By Olivier De Schutter and Katharina Pistor
If the enclosures movement that swept through England in the 18th century was the general rehearsal, the play has now been staged for over two centuries, and has penetrated deep into all regions of the world: wherever we look, the privatisation of resources is gaining ground. Resources that used to be treated as “commons” or “common pool resources”, managed by the local communities, are being commodified.
Public utilities such as water or electricity provision are increasingly subject to the same treadmill of titling, exclusion and allocation in accordance with the pricing mechanism, with little attention paid to needs. This has not happened by chance or without theoretical justification. Three separate arguments are commonly used to justify the allocation of resources through the combination of property rights and market mechanisms, which ensure that scarce resources go to the highest bidder.
First, only by protecting private property rights can we ensure that resources will not be depleted. Private landowners, for instance, will internalise the costs of using scarce resources and thereby ensure that they will be productive in the long term.1 In contrast, resources that are shared (that have the status of “commons”) are destined to be overused, because of the collective action problem so influentially described in 1968 by Garrett Hardin as the “tragedy of the commons”: as illustrated by the overgrazing of open pastures, resources that are not privatised will be depleted, because every user will take out as much as possible without regard to the sustainability of the resource.2
Second, property rights transform resources into a capital that can be financialised. In contrast, capital that is not formally recognised is “dead”: it cannot be used as collateral by would-be entrepreneurs in order to monetise it. This is the argument made familiar by H. de Soto in his most important book, The Mystery of Capital, published in 2000,3 in which he attributes the failure of poor countries to grow to undeveloped property regimes. Even before it was made explicit in de Soto’s work, the argument played a central role in the titling programs implemented under the auspices of the World Bank and other organisations in the developing world in the 1990s, a process that gained pace during the past decade.
Third, the clarification of property rights encourages the emergence of efficient markets: by lowering transaction costs, resources will go to the most productive user, thus maximising their productivity as economic assets. The intellectual roots of this argument can be found in “The Problem of Social Cost”,4 the article that made Ronald H. Coase famous, where he remarked that in a hypothetical world of low or zero transaction costs (which he insisted is not the world we live in), the freedom of transactions would result in solutions that are most economically efficient. The basic reasoning was simple enough: buyers of property will pay the price they consider reasonable, taking into consideration the expected income streams from the productive use of assets. The efficient allocation of resources should translate, in the aggregate, to general economic growth – a positive spill-over effect that has inspired admirers of trickle down economics.

→ SHORT TASK 1
In the essay on the privatization of resources, who described the "tragedy of the commons," and in what year?
The rows that follow are unrelated to the essay on the privatization of resources.

(Word and element location data)
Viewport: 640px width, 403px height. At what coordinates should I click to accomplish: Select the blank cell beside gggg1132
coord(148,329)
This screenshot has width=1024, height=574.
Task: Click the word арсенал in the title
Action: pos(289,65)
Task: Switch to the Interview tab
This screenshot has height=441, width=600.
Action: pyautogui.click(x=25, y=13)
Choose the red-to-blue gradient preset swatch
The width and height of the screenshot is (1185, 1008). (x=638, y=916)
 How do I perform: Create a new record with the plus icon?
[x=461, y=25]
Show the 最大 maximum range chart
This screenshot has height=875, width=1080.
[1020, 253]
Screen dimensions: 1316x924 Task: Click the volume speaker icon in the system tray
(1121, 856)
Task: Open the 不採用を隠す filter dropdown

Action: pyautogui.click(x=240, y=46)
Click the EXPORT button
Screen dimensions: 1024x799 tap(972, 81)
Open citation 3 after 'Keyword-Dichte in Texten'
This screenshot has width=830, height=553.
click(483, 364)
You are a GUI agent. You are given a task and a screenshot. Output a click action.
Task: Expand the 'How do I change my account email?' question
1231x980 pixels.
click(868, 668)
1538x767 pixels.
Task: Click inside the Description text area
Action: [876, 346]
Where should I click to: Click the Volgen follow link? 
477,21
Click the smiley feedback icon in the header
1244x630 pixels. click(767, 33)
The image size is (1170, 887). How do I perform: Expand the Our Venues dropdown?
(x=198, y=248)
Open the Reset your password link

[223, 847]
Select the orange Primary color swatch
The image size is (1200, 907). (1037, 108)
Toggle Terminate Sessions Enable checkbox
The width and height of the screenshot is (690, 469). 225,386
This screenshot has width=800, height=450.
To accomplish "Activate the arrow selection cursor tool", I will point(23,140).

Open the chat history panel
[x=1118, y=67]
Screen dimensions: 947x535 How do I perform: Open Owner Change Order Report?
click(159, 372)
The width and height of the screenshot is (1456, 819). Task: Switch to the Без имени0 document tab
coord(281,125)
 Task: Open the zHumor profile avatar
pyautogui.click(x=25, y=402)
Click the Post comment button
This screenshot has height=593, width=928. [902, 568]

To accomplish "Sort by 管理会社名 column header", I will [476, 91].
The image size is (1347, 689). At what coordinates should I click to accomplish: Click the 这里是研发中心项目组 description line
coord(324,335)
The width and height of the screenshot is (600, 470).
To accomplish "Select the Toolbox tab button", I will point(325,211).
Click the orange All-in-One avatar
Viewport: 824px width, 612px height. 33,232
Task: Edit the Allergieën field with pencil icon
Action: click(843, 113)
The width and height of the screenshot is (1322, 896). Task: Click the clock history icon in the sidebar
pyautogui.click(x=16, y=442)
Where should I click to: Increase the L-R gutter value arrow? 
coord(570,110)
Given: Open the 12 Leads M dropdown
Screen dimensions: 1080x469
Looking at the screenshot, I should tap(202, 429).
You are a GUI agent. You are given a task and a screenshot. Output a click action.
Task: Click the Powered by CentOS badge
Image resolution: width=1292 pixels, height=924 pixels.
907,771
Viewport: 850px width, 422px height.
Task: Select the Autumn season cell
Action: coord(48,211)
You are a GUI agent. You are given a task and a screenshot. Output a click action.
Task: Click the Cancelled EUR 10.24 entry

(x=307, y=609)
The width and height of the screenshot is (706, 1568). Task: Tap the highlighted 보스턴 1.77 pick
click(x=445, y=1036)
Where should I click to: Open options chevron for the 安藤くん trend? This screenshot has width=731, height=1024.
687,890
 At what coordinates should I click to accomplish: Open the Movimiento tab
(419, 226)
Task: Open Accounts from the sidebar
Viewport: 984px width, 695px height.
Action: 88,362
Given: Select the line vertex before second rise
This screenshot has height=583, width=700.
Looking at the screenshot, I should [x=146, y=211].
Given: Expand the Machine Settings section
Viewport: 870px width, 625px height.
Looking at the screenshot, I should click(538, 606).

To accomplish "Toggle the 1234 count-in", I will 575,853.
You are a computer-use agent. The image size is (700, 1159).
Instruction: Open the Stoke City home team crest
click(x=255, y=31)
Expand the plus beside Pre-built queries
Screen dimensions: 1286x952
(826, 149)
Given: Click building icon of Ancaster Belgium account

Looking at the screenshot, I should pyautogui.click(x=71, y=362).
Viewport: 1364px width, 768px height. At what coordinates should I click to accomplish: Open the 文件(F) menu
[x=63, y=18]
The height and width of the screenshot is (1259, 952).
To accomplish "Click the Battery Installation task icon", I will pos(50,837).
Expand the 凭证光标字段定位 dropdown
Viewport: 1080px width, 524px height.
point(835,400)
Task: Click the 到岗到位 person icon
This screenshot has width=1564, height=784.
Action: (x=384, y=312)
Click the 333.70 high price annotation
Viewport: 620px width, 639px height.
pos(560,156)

→ SHORT TASK 2
Retype the stretch of the rows from the line containing "Task: Switch to the Interview tab" through the line containing "[x=461, y=25]", keeping every character as it appears.

→ RESPONSE 1
Garrett Hardin, in 1968.

→ RESPONSE 2
Task: Switch to the Interview tab
This screenshot has height=441, width=600.
Action: pyautogui.click(x=25, y=13)
Choose the red-to-blue gradient preset swatch
The width and height of the screenshot is (1185, 1008). (x=638, y=916)
 How do I perform: Create a new record with the plus icon?
[x=461, y=25]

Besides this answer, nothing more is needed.